> **Goal of the exercise**
Copy the material below line for line, without changing a single character.

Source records

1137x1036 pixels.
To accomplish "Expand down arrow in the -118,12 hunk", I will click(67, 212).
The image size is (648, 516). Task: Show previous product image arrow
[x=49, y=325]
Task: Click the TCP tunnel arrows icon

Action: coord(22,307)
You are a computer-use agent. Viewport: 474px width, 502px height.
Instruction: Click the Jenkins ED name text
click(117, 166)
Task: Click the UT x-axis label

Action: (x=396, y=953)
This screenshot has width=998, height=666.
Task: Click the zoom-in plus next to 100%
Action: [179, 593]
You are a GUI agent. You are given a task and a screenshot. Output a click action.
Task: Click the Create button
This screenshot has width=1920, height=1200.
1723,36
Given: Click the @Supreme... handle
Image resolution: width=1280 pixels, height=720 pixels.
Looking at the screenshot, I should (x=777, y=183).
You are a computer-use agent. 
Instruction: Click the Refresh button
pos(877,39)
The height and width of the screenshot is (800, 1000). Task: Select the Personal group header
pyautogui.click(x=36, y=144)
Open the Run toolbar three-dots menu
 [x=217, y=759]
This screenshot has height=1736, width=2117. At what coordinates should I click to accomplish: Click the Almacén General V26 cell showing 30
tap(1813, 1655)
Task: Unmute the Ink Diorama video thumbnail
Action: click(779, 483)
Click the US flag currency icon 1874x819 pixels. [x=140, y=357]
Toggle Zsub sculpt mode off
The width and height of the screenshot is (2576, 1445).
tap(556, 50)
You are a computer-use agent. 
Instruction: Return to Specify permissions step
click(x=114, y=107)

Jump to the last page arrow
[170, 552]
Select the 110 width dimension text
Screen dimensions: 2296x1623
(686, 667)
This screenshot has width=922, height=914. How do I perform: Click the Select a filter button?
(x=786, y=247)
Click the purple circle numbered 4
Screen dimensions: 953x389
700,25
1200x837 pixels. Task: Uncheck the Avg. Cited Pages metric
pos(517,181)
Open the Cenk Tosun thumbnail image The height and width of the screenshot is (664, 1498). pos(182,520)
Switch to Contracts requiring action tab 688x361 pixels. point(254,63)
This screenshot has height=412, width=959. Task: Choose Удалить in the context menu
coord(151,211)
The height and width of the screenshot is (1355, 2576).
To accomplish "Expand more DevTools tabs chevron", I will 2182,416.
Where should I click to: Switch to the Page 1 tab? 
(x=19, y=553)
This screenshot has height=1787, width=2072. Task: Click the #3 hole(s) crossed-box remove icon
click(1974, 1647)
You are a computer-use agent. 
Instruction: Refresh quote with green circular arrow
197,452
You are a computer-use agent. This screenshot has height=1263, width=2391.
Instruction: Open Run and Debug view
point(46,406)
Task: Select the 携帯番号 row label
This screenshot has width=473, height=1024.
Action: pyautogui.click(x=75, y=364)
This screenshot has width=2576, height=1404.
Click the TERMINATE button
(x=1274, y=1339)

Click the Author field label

> **Result of the task**
1137x1036 pixels.
To accomplish "Expand down arrow in the -118,12 hunk", I will click(67, 212).
The image size is (648, 516). Task: Show previous product image arrow
[x=49, y=325]
Task: Click the TCP tunnel arrows icon

Action: coord(22,307)
You are a computer-use agent. Viewport: 474px width, 502px height.
Instruction: Click the Jenkins ED name text
click(117, 166)
Task: Click the UT x-axis label

Action: (x=396, y=953)
This screenshot has width=998, height=666.
Task: Click the zoom-in plus next to 100%
Action: [179, 593]
You are a GUI agent. You are given a task and a screenshot. Output a click action.
Task: Click the Create button
This screenshot has width=1920, height=1200.
1723,36
Given: Click the @Supreme... handle
Image resolution: width=1280 pixels, height=720 pixels.
Looking at the screenshot, I should (x=777, y=183).
You are a computer-use agent. 
Instruction: Click the Refresh button
pos(877,39)
The height and width of the screenshot is (800, 1000). Task: Select the Personal group header
pyautogui.click(x=36, y=144)
Open the Run toolbar three-dots menu
 [x=217, y=759]
This screenshot has height=1736, width=2117. At what coordinates should I click to accomplish: Click the Almacén General V26 cell showing 30
tap(1813, 1655)
Task: Unmute the Ink Diorama video thumbnail
Action: click(779, 483)
Click the US flag currency icon 1874x819 pixels. [x=140, y=357]
Toggle Zsub sculpt mode off
The width and height of the screenshot is (2576, 1445).
tap(556, 50)
You are a computer-use agent. 
Instruction: Return to Specify permissions step
click(x=114, y=107)

Jump to the last page arrow
[170, 552]
Select the 110 width dimension text
Screen dimensions: 2296x1623
(686, 667)
This screenshot has width=922, height=914. How do I perform: Click the Select a filter button?
(x=786, y=247)
Click the purple circle numbered 4
Screen dimensions: 953x389
700,25
1200x837 pixels. Task: Uncheck the Avg. Cited Pages metric
pos(517,181)
Open the Cenk Tosun thumbnail image The height and width of the screenshot is (664, 1498). pos(182,520)
Switch to Contracts requiring action tab 688x361 pixels. point(254,63)
This screenshot has height=412, width=959. Task: Choose Удалить in the context menu
coord(151,211)
The height and width of the screenshot is (1355, 2576).
To accomplish "Expand more DevTools tabs chevron", I will 2182,416.
Where should I click to: Switch to the Page 1 tab? 
(x=19, y=553)
This screenshot has height=1787, width=2072. Task: Click the #3 hole(s) crossed-box remove icon
click(1974, 1647)
You are a computer-use agent. 
Instruction: Refresh quote with green circular arrow
197,452
You are a computer-use agent. This screenshot has height=1263, width=2391.
Instruction: Open Run and Debug view
point(46,406)
Task: Select the 携帯番号 row label
This screenshot has width=473, height=1024.
Action: pyautogui.click(x=75, y=364)
This screenshot has width=2576, height=1404.
Click the TERMINATE button
(x=1274, y=1339)

Click the Author field label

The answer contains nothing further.